Kid Malume integra a banda de Alexandre Langa como corista e bailarino. Os dois passaram a partilhar os vários sucessos, estando sempre lado a lado, mas não somente como colegas na mesma banda, como também, e sobretudo isso, bons amigos. Os dois passaram a conviver juntos e em várias ocasiões festivas e informais apareciam juntos.
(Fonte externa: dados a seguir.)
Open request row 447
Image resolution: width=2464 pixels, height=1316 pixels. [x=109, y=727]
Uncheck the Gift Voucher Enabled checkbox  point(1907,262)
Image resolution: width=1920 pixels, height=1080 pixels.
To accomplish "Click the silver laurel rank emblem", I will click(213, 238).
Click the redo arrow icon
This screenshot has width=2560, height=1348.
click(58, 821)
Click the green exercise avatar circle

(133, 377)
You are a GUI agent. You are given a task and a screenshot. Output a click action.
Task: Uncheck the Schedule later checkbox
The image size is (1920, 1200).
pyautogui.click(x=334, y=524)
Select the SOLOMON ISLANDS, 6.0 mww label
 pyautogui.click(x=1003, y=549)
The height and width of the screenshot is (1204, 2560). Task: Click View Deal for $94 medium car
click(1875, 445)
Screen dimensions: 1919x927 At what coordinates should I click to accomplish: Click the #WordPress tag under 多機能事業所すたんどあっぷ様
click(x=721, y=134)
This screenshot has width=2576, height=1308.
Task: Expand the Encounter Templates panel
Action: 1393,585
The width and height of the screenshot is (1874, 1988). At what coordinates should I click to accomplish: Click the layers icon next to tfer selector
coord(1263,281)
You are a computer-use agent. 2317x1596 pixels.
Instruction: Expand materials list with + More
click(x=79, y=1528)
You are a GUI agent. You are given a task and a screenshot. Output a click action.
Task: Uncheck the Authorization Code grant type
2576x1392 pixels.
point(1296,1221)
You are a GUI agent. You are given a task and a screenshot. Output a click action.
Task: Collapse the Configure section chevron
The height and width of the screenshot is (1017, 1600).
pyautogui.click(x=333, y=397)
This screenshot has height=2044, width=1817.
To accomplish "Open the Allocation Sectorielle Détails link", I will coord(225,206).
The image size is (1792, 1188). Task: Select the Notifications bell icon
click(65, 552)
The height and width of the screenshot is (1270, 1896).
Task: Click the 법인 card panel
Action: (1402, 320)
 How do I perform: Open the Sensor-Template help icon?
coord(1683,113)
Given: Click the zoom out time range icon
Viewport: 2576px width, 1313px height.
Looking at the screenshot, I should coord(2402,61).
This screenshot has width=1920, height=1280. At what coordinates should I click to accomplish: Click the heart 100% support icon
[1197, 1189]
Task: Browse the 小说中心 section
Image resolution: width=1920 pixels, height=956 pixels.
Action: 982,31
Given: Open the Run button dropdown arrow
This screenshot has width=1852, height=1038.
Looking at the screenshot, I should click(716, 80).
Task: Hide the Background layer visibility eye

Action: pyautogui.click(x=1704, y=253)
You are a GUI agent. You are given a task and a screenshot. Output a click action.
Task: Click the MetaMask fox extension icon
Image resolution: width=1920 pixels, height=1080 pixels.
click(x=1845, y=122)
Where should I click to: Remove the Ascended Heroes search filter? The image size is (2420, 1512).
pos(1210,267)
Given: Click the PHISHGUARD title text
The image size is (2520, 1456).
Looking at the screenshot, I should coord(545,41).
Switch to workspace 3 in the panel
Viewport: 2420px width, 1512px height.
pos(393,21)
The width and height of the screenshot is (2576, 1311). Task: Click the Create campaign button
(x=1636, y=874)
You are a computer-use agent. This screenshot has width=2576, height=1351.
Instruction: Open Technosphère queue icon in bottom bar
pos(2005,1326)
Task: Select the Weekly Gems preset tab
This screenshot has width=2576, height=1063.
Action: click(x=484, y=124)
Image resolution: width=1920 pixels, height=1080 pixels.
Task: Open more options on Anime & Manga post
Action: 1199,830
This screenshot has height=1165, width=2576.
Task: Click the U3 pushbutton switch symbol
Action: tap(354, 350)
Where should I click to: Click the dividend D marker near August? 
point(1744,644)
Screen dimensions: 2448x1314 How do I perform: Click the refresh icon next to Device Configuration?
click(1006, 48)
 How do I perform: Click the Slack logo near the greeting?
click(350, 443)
Importa referir também que quando Kid Malume andava ao lado de Alexandre Langa, isto na componente musical, tinham também ao lado um outro homem, na altura sonante, que é o Francisco Cuna. Os três faziam parelha e constituíam um grande trio.

CURTA CARREIRA MUSICAL

Anos mais tarde, Kid Malume decide experimentar-se como músico. E sem abandonar o agrupamento de Alexandre Langa começa em meados da década 70 a ensaiar para registar os seus próprios temas originais. Neste processo, Alexandre Langa nunca deixou de o acompanhar, tendo o orientado até à gravação da sua primeira música, o famoso tema “Dumba Nengue va Khoma”, o que vai acontecer em finais de 1978. E já em meados da década 80, Kid volta outra vez aos estúdios da Rádio Moçambique para registar mais um tema intitulado “Rosinha”.
Depois desta fase de glórias, entre espectáculos e muita farra, Kid Malume passou a gerir crises, principalmente sociais e económicas, nos bairros onde vivia, sempre ao lado do seu companheiro Alexandre Langa.
Bairro de Maxaquene, Mavalane, Mafalala e Polana Caniço são os pontos onde Kid Malume passa a frequentar, mas já sem ser recordado como o autor de Dumba Nengue. E assim vai ser a história de um homem que foi um arauto da liberdade e da música.